-- SET OF TASKS --
1. List every person named in the news report about the UN withdrawal from Baghdad.
2. Copy word for word the stretch of the news report from "The UN announcement" through "Agence France-Presse (AFP).".

TEXT TO READ start

Washington accuses Izzat Ibrahim of coordinating anti-U.S. attacks in Iraq

Additional Reporting by Subhy Haddad, IOL correspondent

BAGHDAD, October 31 (IslamOnline.net & News Agencies) - The United Nations announced Thursday, October 30, it would pull its foreign staff out of Baghdad, while a Pentagon official accused a former Iraqi general and key henchman of Saddam Hussein of coordinating anti-U.S. attacks in Iraq.

On Friday, October 31, security was high Iraqis flocked to mosques for weekly prayers amid fears of a new wave of attacks while Washington sped up its hiring of Iraqi security forces.

The UN announcement followed a similar one by the International Committee of the Red Cross (ICRC), which said it was slashing foreign staff in Iraq after a truck bomb killed two of its employees and devastated its Baghdad offices Monday.

"We have asked Baghdad staff to come out temporarily for consultation with people from headquarters on the future of our operations," said U.N. spokeswoman Marie Heuze in Geneva, according to Agence France-Presse (AFP).

The United States glumly accepted the withdrawals, conceding it could not argue with the rationale behind the decisions.

"Everyone, every individual and every organization has to decide for themselves what they're going to do and how they're going to conduct themselves," Defense Secretary Donald Rumsfeld told reporters in Washington.

TEXT TO READ end
RECORDS start

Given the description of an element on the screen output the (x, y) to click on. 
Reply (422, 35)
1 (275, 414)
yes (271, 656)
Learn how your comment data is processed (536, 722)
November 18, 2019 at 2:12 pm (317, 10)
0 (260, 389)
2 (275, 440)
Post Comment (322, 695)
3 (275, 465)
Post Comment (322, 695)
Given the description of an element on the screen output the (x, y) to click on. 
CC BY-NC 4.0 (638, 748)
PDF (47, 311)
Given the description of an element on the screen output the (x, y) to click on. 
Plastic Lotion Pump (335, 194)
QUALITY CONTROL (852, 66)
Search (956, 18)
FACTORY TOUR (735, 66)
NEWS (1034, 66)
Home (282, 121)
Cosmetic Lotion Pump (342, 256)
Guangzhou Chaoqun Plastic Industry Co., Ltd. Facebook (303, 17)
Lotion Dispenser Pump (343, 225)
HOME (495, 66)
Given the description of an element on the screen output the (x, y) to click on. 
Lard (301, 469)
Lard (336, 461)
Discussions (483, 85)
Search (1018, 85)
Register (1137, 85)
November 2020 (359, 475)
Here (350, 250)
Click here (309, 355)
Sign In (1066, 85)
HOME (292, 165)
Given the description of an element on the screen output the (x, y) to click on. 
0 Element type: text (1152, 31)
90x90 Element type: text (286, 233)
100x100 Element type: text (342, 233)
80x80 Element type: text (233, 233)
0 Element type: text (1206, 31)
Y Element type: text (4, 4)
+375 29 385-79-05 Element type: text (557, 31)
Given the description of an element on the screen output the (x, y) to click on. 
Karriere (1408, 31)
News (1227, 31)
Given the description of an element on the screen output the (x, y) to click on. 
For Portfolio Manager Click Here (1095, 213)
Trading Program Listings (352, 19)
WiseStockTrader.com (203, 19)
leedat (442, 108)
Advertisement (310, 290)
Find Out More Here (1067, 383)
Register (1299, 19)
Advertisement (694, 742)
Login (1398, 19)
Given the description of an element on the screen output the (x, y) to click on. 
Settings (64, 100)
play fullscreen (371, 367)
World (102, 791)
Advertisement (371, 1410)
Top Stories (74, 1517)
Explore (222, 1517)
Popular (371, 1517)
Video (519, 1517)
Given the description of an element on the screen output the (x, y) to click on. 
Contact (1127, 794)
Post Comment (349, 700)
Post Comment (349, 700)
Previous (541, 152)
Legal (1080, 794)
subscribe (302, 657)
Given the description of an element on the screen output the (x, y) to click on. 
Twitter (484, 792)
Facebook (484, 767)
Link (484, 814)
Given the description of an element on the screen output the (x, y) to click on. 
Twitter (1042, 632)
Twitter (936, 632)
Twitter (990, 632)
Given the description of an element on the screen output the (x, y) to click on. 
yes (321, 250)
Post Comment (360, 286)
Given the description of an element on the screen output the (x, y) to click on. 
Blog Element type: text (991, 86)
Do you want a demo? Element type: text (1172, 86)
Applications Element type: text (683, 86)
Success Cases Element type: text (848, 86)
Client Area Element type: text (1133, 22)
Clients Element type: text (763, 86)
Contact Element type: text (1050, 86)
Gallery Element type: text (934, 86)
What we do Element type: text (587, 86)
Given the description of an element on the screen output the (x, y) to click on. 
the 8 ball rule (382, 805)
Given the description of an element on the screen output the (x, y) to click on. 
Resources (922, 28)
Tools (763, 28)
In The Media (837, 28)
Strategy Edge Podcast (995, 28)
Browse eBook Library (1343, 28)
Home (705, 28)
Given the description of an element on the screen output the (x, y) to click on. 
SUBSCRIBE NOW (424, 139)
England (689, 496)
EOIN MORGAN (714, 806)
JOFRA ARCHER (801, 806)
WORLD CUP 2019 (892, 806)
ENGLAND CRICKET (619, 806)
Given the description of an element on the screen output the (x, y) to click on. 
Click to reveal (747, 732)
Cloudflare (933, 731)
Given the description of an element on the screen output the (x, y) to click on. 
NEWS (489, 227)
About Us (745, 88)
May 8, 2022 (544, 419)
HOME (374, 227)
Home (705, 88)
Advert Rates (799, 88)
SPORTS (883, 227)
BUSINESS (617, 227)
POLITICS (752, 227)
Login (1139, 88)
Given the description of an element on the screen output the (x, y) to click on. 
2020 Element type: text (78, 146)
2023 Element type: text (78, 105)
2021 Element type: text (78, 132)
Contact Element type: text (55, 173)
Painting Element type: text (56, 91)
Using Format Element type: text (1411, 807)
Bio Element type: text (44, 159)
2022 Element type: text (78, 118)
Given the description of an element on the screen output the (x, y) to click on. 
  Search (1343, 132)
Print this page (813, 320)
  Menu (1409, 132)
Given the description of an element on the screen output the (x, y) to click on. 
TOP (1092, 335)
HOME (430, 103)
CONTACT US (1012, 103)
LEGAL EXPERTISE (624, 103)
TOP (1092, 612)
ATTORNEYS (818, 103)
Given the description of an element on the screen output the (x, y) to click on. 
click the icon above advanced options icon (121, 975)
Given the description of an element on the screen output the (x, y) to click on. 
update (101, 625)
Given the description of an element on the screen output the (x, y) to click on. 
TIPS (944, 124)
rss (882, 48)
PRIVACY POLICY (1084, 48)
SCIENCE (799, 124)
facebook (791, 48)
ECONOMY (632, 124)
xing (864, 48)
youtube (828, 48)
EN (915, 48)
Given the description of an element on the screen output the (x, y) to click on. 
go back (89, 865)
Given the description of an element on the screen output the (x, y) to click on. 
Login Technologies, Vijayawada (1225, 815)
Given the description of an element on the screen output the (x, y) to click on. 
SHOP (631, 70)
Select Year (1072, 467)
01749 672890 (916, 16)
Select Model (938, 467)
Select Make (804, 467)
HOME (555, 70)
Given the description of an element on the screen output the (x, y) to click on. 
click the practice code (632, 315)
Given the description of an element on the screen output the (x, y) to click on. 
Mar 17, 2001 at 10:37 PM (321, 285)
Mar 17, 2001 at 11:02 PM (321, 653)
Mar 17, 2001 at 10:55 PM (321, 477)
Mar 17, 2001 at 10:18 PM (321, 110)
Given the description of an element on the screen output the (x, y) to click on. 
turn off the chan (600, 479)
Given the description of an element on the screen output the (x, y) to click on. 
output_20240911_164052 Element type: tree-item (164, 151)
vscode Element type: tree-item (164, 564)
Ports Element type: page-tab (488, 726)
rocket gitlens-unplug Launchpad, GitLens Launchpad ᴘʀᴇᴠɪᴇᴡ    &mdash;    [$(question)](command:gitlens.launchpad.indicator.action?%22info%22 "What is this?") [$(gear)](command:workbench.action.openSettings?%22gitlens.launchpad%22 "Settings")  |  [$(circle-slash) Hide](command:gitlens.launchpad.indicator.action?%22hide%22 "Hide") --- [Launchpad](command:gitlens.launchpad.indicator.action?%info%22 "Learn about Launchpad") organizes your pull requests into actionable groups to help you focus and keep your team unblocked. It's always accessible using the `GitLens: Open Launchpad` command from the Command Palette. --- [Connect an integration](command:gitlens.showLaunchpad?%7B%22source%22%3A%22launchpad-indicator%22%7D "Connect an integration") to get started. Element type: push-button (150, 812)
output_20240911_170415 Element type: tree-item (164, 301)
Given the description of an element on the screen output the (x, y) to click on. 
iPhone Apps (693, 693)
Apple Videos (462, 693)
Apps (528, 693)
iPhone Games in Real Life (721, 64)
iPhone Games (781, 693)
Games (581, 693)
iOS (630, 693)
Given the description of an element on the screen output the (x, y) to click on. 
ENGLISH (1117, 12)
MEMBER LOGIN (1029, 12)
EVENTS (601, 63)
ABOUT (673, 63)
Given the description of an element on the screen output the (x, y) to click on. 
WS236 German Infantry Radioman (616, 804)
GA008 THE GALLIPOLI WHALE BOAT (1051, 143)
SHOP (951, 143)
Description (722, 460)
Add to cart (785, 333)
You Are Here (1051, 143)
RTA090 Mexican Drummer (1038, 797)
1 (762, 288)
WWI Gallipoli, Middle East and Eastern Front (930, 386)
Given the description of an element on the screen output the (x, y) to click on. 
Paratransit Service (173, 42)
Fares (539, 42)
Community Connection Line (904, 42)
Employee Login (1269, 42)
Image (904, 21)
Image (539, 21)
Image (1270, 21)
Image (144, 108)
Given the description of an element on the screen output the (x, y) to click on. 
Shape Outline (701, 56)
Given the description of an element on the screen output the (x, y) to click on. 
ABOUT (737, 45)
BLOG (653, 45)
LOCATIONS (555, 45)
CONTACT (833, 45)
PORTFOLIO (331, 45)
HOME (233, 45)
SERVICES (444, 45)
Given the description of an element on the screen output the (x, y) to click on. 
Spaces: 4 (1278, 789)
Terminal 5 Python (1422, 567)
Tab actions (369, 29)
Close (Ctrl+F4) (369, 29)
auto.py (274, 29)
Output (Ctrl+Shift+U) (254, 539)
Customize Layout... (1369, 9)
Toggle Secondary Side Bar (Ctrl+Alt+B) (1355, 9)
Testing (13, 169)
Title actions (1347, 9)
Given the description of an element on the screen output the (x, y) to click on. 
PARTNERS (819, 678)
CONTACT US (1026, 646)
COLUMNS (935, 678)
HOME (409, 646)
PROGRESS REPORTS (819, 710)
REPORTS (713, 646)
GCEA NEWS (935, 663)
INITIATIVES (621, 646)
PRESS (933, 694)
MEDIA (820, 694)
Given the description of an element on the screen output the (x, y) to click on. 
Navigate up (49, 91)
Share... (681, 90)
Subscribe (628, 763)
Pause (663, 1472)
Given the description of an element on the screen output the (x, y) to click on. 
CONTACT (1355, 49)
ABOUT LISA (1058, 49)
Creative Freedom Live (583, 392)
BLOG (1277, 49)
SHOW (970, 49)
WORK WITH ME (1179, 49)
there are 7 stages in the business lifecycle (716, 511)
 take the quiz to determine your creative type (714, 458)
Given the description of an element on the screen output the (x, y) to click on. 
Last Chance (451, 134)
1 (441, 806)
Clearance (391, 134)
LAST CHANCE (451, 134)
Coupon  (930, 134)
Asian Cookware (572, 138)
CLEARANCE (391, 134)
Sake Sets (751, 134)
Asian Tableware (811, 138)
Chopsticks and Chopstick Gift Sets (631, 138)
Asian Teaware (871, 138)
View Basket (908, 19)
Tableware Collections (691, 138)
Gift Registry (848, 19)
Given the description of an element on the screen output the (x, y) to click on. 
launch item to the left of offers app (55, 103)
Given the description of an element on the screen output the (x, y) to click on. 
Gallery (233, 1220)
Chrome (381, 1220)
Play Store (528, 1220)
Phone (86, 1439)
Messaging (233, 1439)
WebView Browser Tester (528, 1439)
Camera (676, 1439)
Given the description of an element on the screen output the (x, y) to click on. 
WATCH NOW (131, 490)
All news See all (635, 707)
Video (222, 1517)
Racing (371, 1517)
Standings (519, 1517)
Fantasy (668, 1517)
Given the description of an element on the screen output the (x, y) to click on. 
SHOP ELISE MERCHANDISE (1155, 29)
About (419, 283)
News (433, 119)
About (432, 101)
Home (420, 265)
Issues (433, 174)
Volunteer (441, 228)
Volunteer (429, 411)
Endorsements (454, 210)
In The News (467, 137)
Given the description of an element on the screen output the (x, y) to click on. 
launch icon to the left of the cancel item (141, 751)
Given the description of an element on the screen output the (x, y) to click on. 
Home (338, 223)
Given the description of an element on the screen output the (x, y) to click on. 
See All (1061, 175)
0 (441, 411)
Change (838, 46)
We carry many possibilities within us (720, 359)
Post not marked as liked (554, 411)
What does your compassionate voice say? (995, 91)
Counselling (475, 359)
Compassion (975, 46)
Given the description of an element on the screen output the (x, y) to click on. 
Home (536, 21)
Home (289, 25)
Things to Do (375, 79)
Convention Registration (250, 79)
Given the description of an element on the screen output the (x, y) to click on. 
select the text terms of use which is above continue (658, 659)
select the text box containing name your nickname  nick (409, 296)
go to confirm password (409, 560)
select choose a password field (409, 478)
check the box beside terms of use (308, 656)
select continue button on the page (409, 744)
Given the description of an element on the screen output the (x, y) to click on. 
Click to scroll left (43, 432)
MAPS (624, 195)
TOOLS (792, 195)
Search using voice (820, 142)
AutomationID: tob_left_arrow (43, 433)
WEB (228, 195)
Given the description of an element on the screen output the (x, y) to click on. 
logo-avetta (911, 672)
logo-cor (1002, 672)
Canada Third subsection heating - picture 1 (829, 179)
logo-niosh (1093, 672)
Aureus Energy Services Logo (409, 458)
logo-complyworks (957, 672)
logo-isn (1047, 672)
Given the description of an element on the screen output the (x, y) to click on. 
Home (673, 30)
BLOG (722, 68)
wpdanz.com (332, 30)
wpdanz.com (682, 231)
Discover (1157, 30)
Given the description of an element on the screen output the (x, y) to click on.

RECORDS end

-- OUTPUTS --
1.
Izzat Ibrahim
Subhy Haddad
Saddam Hussein
Marie Heuze
Donald Rumsfeld

2.
The UN announcement followed a similar one by the International Committee of the Red Cross (ICRC), which said it was slashing foreign staff in Iraq after a truck bomb killed two of its employees and devastated its Baghdad offices Monday.

"We have asked Baghdad staff to come out temporarily for consultation with people from headquarters on the future of our operations," said U.N. spokeswoman Marie Heuze in Geneva, according to Agence France-Presse (AFP).